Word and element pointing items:
····················
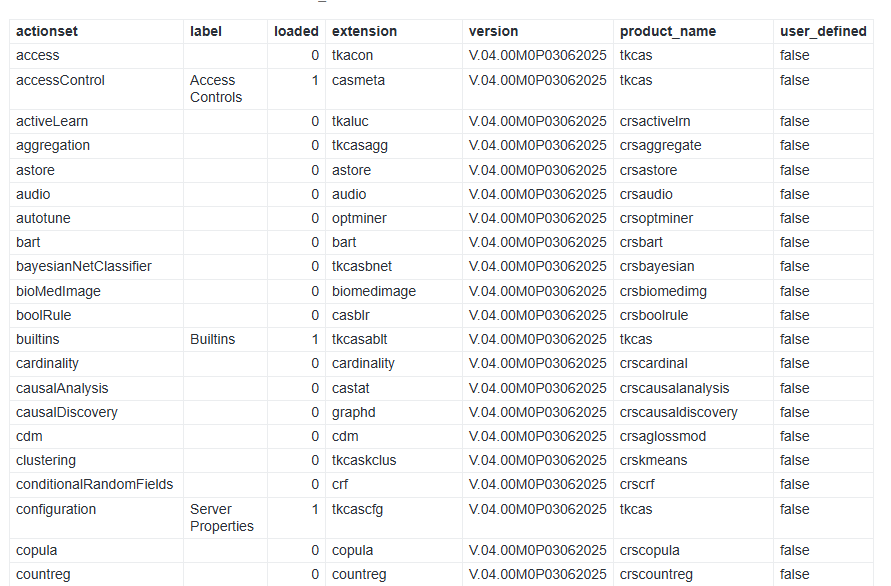The width and height of the screenshot is (891, 586).
Task: Select the bayesianNetClassifier cell
Action: [x=84, y=266]
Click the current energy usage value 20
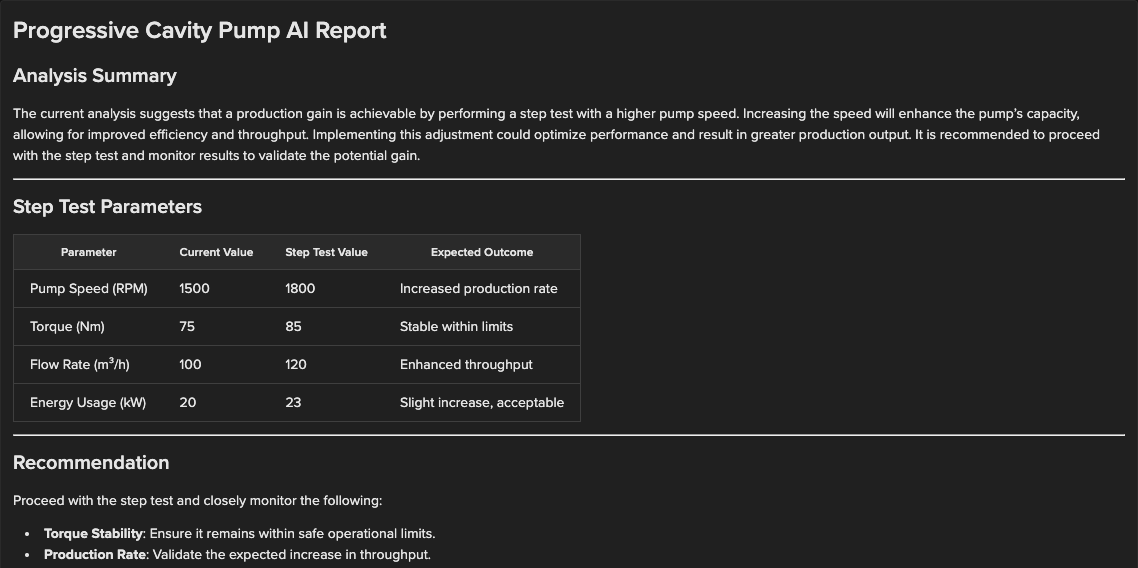1138x568 pixels. [188, 403]
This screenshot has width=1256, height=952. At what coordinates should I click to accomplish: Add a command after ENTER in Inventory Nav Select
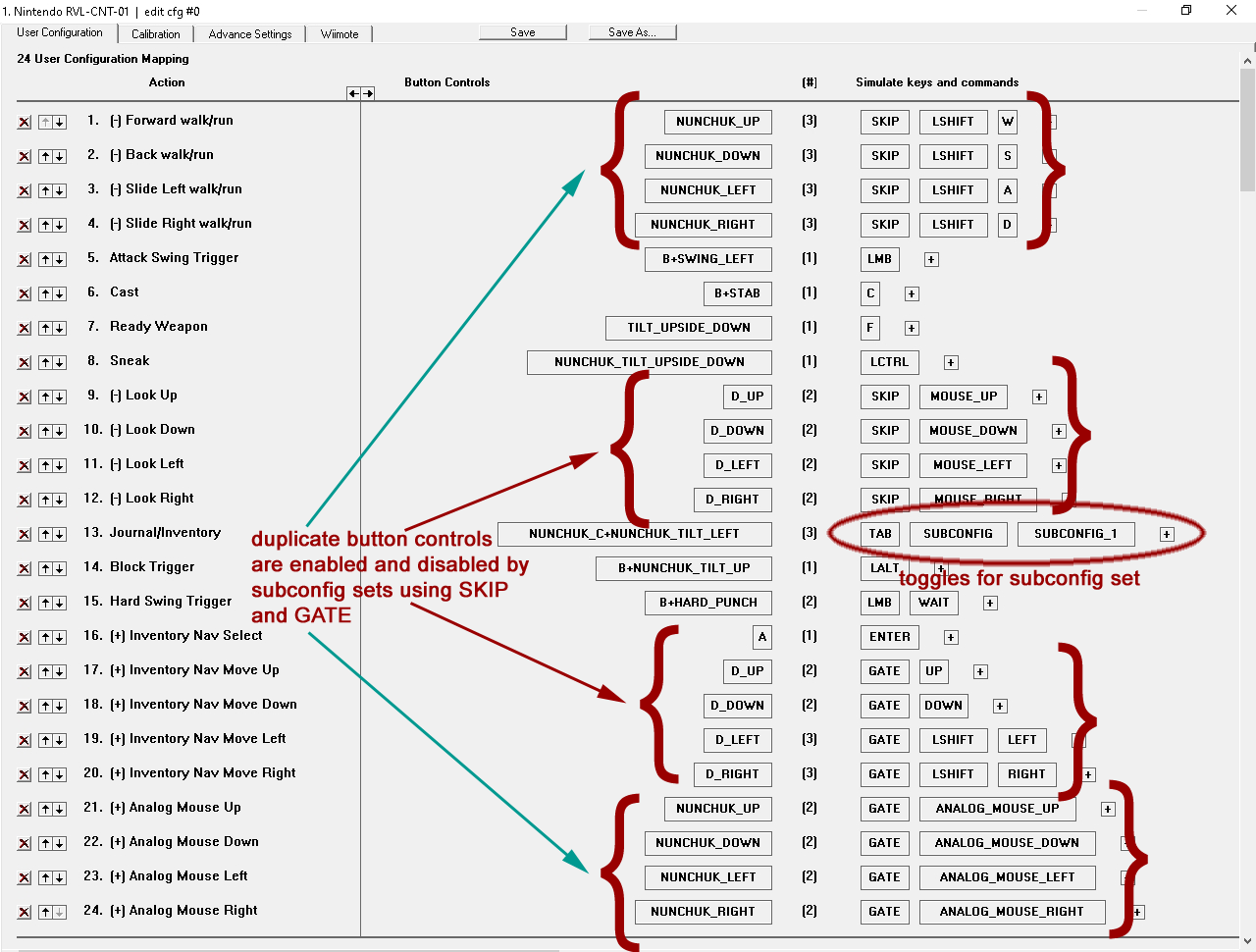(951, 638)

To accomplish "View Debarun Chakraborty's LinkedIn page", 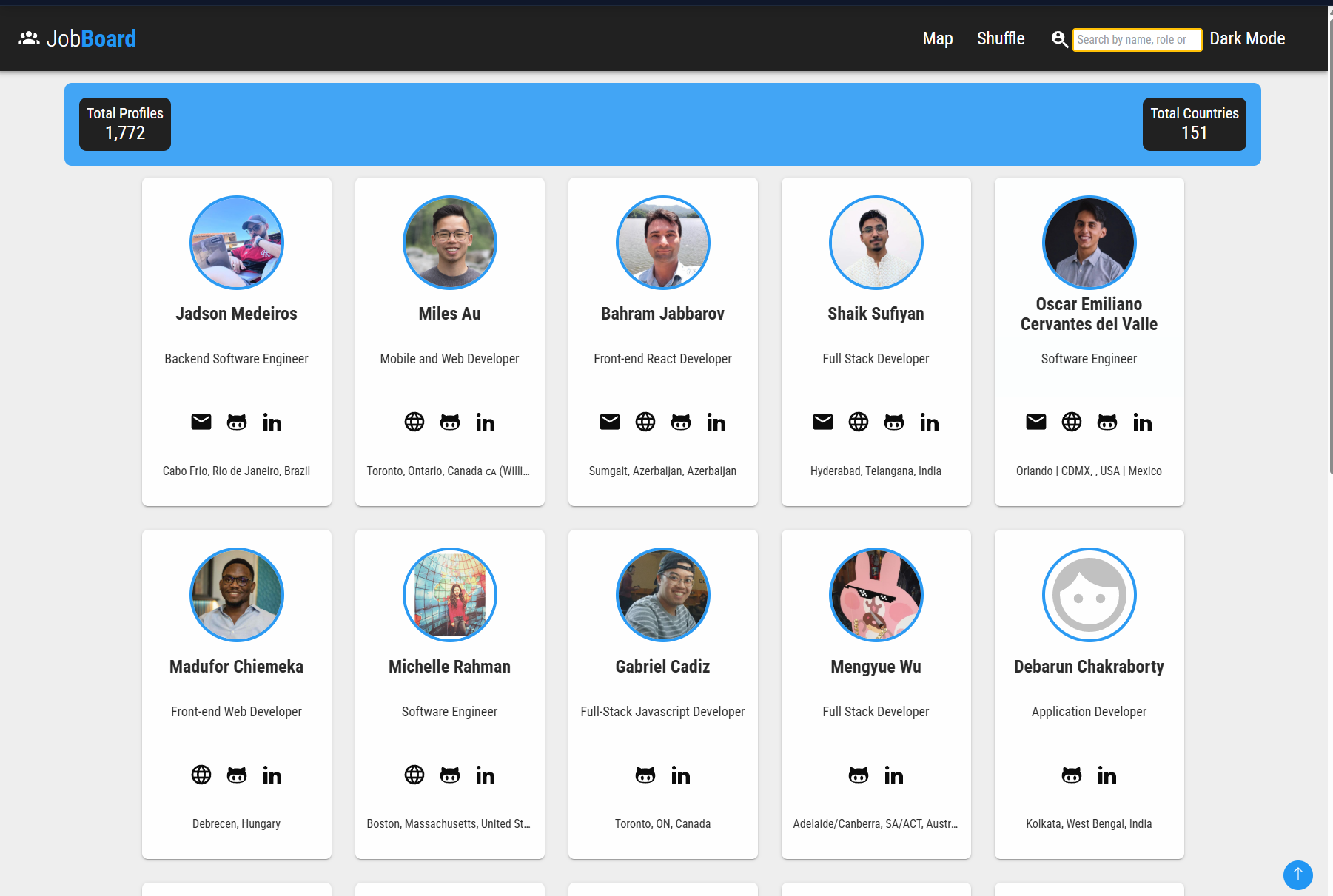I will pos(1107,775).
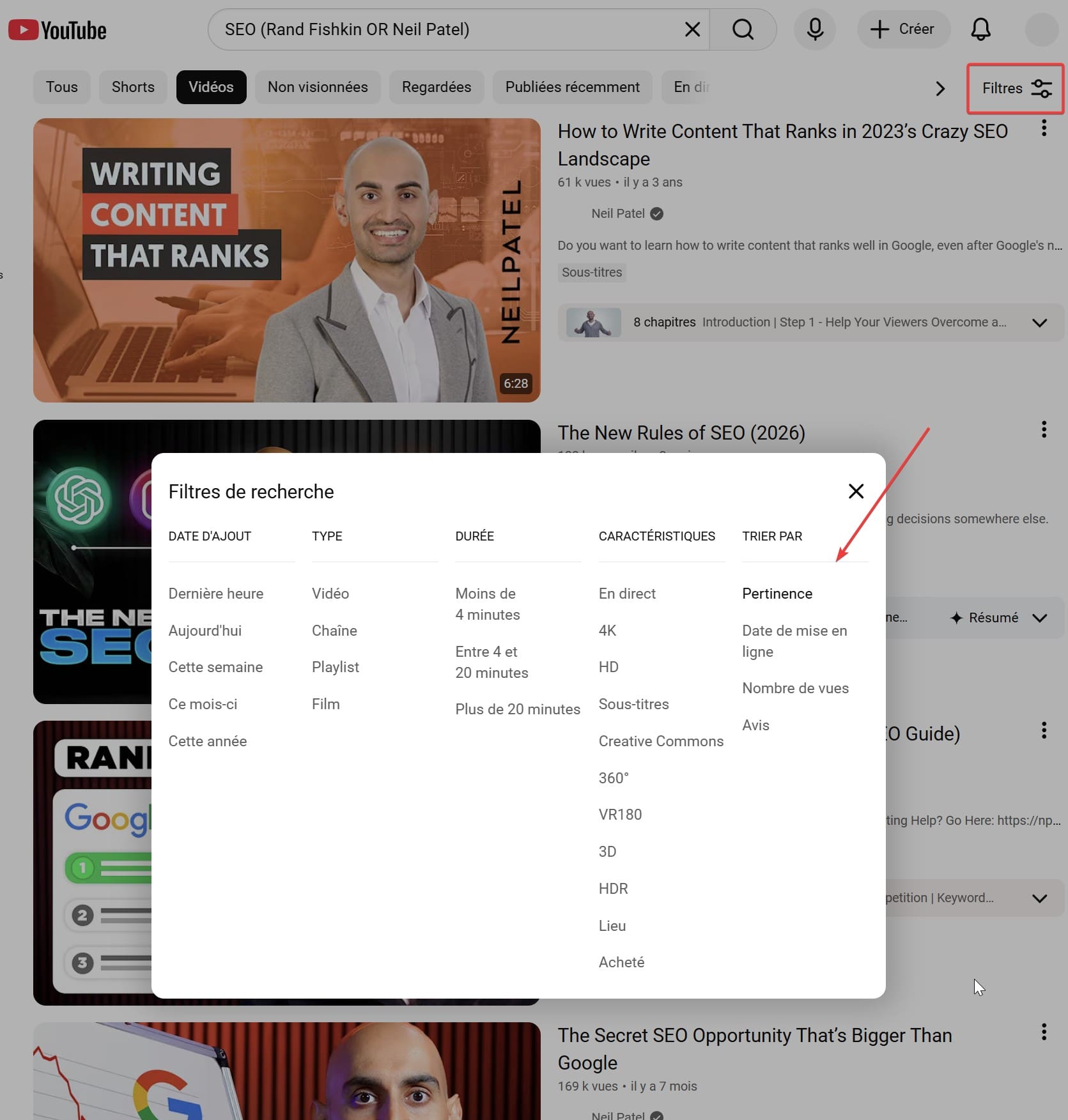Open three-dot menu for The New Rules of SEO

pos(1044,429)
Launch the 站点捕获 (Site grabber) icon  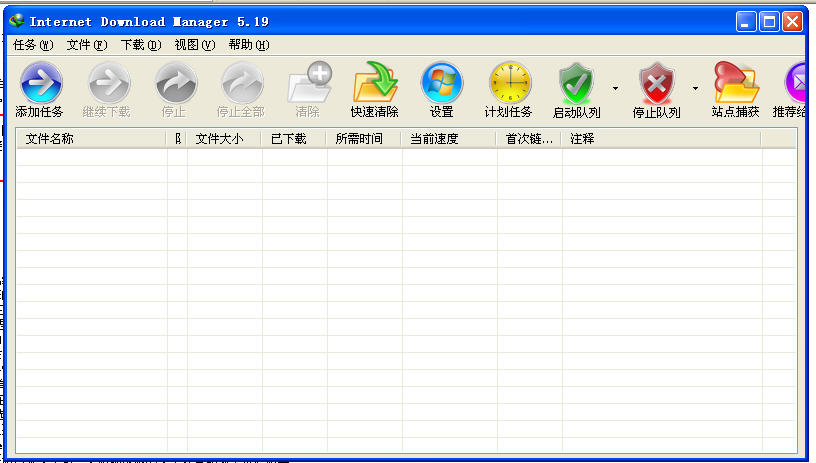pyautogui.click(x=735, y=83)
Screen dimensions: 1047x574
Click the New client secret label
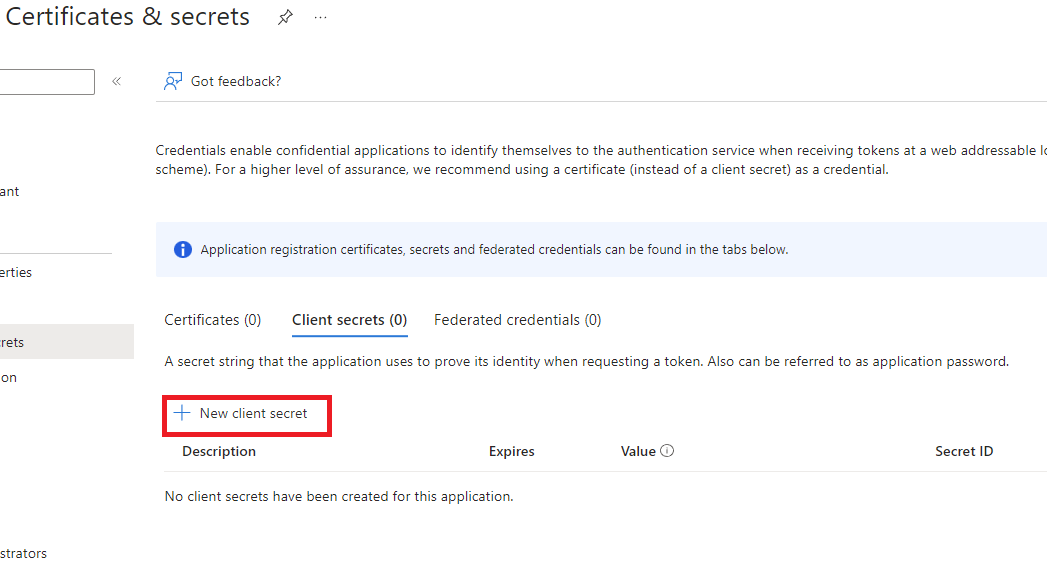(x=253, y=413)
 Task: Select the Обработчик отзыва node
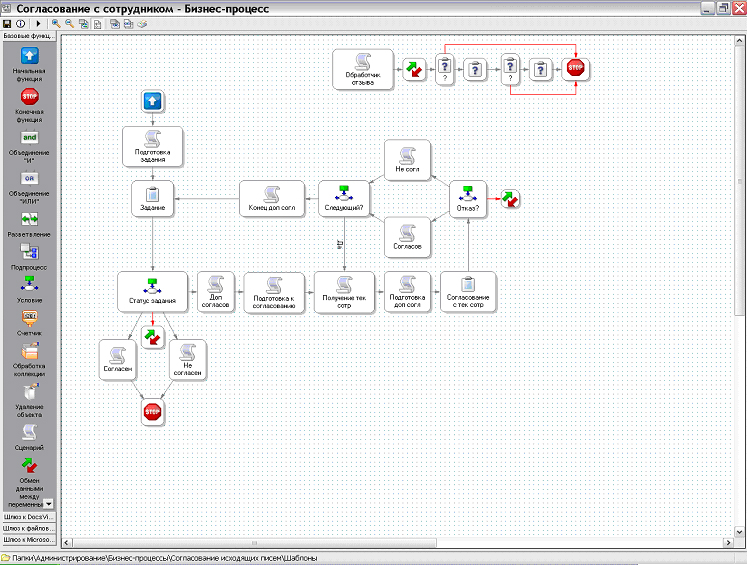pyautogui.click(x=360, y=69)
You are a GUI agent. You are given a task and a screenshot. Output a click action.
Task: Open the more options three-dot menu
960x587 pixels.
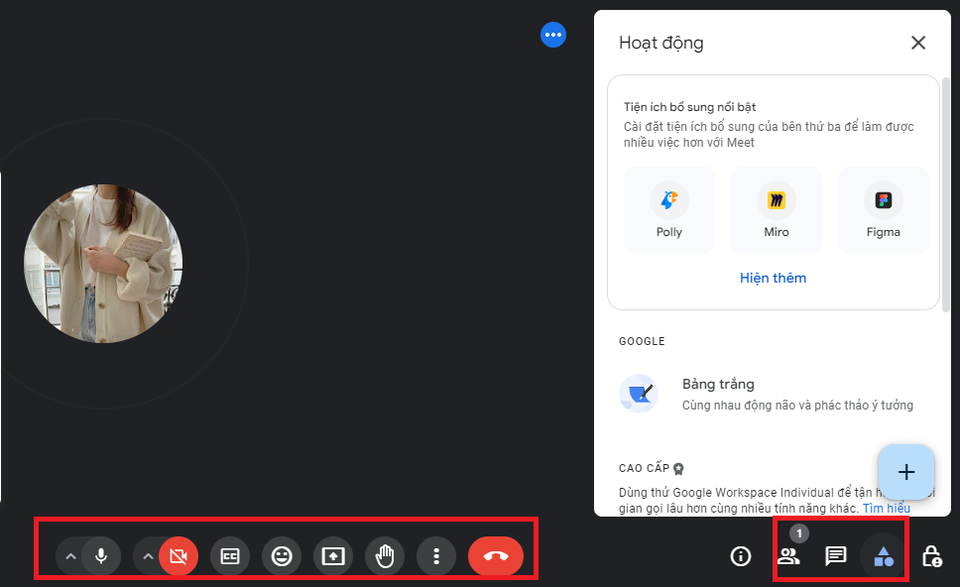point(436,556)
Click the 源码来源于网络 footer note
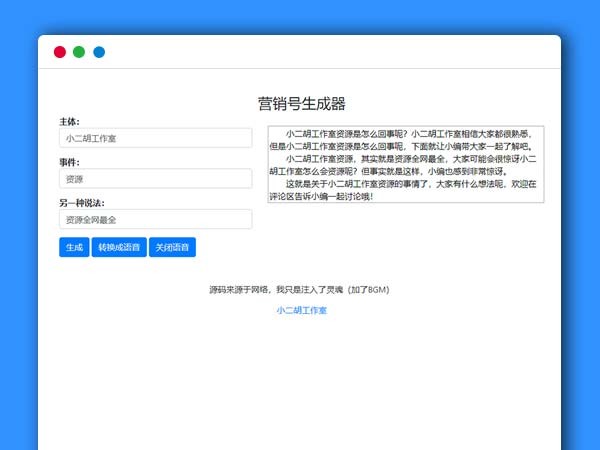Image resolution: width=600 pixels, height=450 pixels. pyautogui.click(x=299, y=290)
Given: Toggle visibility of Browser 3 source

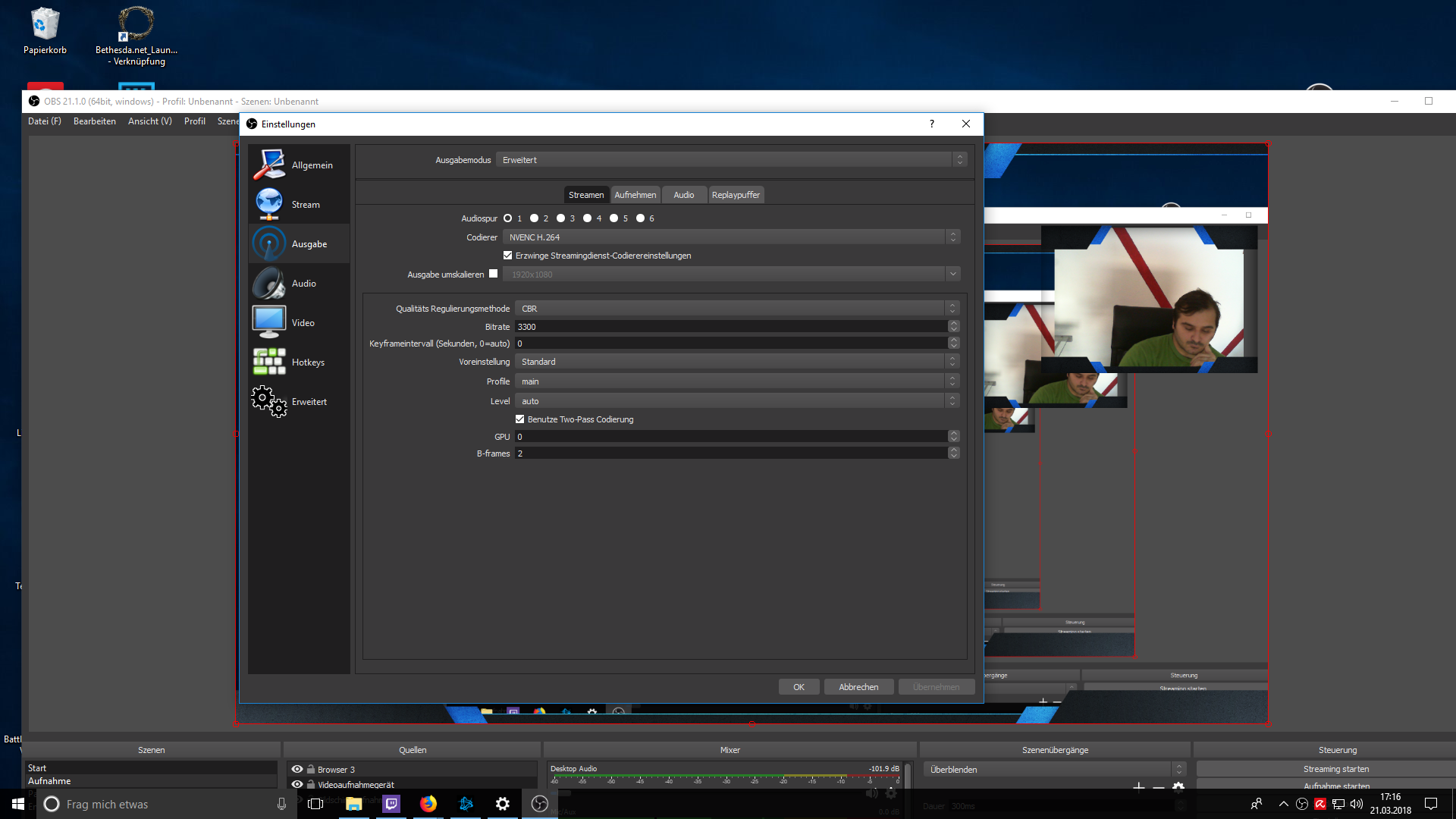Looking at the screenshot, I should [297, 769].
····················
-- EXERCISE BRIEF --
Reproduce the items above verbatim, from the line with "Task: Select the Обработчик отзыва node" up to and including the line with "Image resolution: width=600". Omit the pictures from your reproduction.

-- RESULT --
 Task: Select the Обработчик отзыва node
pyautogui.click(x=360, y=69)
You are a GUI agent. You are given a task and a screenshot. Output a click action.
Task: Open the more options three-dot menu
960x587 pixels.
point(436,556)
Click the 源码来源于网络 footer note
Image resolution: width=600 pixels, height=450 pixels. pyautogui.click(x=299, y=290)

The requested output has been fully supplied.